** TEXT SEGMENT follows **
Ah I see what you mean
it’s very close to almost fast speed garage tempo. i was actually wrong, it’s easier now that i remember. so house music is 120. old dnb like that, jungle speed still; about 160. and therefore 140 isn’t as crackhead math as it sounds. like i said it’s a dumb name imo
One of my most authentic chunes, I made using Pro Tools…but I no longer have the project file; I don’t have it. I did however have my nana pay $600 for an iLok USB stick.
what? There had to be some reason. Most replacement dongles have always been around 20 or 30 bucks. Now with ilok cloud, we don’t even need them. I’ve never had any problem with it. maybe on pc it is different. on mac, it’s invisible.
pdc m8
That would be wrong. But as I said, it is just milliseconds difference anyway. Does it matter? It could.
PDC has no impact on audio which leaves the channel late/off beat. It has not played yet.
PDC corrects delay introduced to the plugin signal flow, which is caused by adding 32bit float plugins in a chain. (After the audio enters the plugin chain.)
It does not fix your late played notes. ever. Even with some form of exotic (imaginary) lookahead, it would introduce latency all over the place.
The same applies to incorrectly trimmed samples. If the sample start time is wrong, everything else after it has the same variance in it. (until you go back and fix it also).
** End of TEXT SEGMENT **
▶ [PROMPT 1]
Return the passage of the music production discussion starting at "PDC corrects delay" and ending at "over the place.", reproduced without alteration.
** DATASET CONTENT follows **
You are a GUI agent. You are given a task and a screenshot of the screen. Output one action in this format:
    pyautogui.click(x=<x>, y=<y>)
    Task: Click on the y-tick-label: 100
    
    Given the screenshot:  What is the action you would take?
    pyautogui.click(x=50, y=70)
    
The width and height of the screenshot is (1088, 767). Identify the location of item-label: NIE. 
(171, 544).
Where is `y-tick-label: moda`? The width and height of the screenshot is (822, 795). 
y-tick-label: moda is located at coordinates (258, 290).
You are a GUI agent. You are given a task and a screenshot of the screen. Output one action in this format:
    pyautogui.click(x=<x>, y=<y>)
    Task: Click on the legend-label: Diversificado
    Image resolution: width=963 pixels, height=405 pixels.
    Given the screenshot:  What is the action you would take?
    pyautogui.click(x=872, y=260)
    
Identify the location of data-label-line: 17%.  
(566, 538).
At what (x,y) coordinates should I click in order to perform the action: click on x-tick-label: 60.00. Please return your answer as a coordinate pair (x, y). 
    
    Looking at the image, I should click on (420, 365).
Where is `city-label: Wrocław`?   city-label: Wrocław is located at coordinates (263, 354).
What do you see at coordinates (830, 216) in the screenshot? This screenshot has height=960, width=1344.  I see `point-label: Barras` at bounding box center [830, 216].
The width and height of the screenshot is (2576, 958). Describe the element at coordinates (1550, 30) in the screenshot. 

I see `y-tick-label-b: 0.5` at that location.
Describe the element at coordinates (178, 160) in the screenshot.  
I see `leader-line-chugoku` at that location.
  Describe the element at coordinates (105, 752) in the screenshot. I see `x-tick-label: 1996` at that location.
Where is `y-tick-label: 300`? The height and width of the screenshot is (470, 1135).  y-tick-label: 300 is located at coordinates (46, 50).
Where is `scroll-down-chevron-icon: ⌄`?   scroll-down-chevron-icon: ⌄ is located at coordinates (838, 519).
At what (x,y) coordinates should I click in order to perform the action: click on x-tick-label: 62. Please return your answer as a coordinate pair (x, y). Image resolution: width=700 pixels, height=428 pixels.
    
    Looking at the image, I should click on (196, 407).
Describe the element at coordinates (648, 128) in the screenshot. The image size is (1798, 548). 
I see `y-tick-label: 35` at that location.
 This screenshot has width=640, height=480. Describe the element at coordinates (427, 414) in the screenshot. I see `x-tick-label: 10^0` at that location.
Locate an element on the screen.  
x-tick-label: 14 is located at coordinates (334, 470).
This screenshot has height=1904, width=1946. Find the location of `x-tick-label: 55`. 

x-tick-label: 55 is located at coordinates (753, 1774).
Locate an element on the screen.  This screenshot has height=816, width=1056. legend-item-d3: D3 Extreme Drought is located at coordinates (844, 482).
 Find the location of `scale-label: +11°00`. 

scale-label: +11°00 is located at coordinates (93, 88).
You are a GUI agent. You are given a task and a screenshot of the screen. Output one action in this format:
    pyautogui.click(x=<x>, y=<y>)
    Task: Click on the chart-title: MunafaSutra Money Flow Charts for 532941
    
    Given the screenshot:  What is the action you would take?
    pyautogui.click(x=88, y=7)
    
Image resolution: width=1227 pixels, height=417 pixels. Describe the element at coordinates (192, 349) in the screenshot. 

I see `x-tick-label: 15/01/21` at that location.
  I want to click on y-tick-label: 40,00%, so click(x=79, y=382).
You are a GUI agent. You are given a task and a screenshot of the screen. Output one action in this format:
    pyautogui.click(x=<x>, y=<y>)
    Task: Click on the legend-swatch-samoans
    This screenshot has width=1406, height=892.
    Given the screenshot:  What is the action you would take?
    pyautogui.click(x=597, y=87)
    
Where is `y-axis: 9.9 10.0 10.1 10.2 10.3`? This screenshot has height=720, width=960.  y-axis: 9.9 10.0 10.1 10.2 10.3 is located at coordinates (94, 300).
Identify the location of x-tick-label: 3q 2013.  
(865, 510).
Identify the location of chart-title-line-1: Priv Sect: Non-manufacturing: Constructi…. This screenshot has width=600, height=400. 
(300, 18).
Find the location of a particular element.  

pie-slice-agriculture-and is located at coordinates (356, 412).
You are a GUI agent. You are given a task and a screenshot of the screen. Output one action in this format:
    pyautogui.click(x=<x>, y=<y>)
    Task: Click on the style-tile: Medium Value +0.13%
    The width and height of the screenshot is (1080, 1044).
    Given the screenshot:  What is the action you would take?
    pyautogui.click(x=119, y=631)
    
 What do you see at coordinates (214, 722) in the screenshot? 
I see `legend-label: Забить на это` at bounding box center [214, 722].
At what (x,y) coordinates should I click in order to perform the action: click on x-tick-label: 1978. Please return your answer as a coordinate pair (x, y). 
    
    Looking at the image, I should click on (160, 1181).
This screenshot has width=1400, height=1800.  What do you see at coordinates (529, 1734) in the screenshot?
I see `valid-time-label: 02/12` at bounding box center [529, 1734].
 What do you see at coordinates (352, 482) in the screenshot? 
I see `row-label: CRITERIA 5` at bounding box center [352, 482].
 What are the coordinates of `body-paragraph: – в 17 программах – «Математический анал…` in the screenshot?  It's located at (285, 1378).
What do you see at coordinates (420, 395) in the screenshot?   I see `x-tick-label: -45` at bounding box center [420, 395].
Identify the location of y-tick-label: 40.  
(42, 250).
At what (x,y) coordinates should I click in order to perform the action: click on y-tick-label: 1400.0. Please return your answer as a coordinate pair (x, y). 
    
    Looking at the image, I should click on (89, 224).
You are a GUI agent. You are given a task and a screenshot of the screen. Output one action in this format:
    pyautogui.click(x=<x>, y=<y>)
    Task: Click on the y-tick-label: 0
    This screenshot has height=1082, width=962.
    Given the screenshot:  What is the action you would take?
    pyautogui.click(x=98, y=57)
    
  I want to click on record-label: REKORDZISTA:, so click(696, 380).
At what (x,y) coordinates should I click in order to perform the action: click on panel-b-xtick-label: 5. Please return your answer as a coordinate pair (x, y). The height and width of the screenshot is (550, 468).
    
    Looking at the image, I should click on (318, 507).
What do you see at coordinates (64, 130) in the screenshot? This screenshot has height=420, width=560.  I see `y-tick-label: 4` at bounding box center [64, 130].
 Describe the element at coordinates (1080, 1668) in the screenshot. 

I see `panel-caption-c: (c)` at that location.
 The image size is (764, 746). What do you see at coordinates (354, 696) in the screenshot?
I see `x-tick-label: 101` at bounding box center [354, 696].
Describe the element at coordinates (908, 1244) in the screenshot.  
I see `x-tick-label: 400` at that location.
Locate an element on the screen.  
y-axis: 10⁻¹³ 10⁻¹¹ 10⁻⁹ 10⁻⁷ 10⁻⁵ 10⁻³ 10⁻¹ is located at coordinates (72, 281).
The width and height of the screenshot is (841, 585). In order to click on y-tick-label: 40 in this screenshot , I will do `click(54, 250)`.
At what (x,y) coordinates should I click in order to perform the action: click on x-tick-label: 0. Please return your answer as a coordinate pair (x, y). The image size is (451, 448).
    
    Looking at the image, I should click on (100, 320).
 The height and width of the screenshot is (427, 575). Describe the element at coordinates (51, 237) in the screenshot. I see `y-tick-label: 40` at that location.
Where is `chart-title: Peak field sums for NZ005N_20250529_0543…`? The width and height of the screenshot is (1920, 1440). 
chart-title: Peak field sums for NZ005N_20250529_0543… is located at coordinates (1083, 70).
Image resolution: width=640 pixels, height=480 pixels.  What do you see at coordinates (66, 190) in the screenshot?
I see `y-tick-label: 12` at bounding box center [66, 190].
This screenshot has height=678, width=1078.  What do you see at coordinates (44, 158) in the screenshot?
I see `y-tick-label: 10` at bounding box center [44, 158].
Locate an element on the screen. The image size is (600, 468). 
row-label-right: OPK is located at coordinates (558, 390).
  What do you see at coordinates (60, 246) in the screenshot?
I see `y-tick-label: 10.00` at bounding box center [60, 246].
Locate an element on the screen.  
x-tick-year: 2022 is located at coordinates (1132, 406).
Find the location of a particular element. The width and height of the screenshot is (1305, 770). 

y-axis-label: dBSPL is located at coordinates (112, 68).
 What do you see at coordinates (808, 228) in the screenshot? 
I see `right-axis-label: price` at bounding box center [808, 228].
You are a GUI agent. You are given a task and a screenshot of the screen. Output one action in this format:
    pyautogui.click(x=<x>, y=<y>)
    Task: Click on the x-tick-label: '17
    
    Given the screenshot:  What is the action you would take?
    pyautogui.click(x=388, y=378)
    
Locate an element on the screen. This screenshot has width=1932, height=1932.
** End of DATASET CONTENT **
▶ [PROMPT 2]
Retype the rows starting at the line that contains "What do you see at coordinates (214, 722)" and ending at the line that contains "What do you see at coordinates (64, 130)", including both of those lines, without any change.

▶ [SOLUTION 1]
PDC corrects delay introduced to the plugin signal flow, which is caused by adding 32bit float plugins in a chain. (After the audio enters the plugin chain.)
It does not fix your late played notes. ever. Even with some form of exotic (imaginary) lookahead, it would introduce latency all over the place.

▶ [SOLUTION 2]
 What do you see at coordinates (214, 722) in the screenshot? 
I see `legend-label: Забить на это` at bounding box center [214, 722].
At what (x,y) coordinates should I click in order to perform the action: click on x-tick-label: 1978. Please return your answer as a coordinate pair (x, y). 
    
    Looking at the image, I should click on (160, 1181).
This screenshot has width=1400, height=1800.  What do you see at coordinates (529, 1734) in the screenshot?
I see `valid-time-label: 02/12` at bounding box center [529, 1734].
 What do you see at coordinates (352, 482) in the screenshot? 
I see `row-label: CRITERIA 5` at bounding box center [352, 482].
 What are the coordinates of `body-paragraph: – в 17 программах – «Математический анал…` in the screenshot?  It's located at (285, 1378).
What do you see at coordinates (420, 395) in the screenshot?   I see `x-tick-label: -45` at bounding box center [420, 395].
Identify the location of y-tick-label: 40.  
(42, 250).
At what (x,y) coordinates should I click in order to perform the action: click on y-tick-label: 1400.0. Please return your answer as a coordinate pair (x, y). 
    
    Looking at the image, I should click on (89, 224).
You are a GUI agent. You are given a task and a screenshot of the screen. Output one action in this format:
    pyautogui.click(x=<x>, y=<y>)
    Task: Click on the y-tick-label: 0
    This screenshot has height=1082, width=962.
    Given the screenshot:  What is the action you would take?
    pyautogui.click(x=98, y=57)
    
  I want to click on record-label: REKORDZISTA:, so click(696, 380).
At what (x,y) coordinates should I click in order to perform the action: click on panel-b-xtick-label: 5. Please return your answer as a coordinate pair (x, y). The height and width of the screenshot is (550, 468).
    
    Looking at the image, I should click on (318, 507).
What do you see at coordinates (64, 130) in the screenshot? This screenshot has height=420, width=560.  I see `y-tick-label: 4` at bounding box center [64, 130].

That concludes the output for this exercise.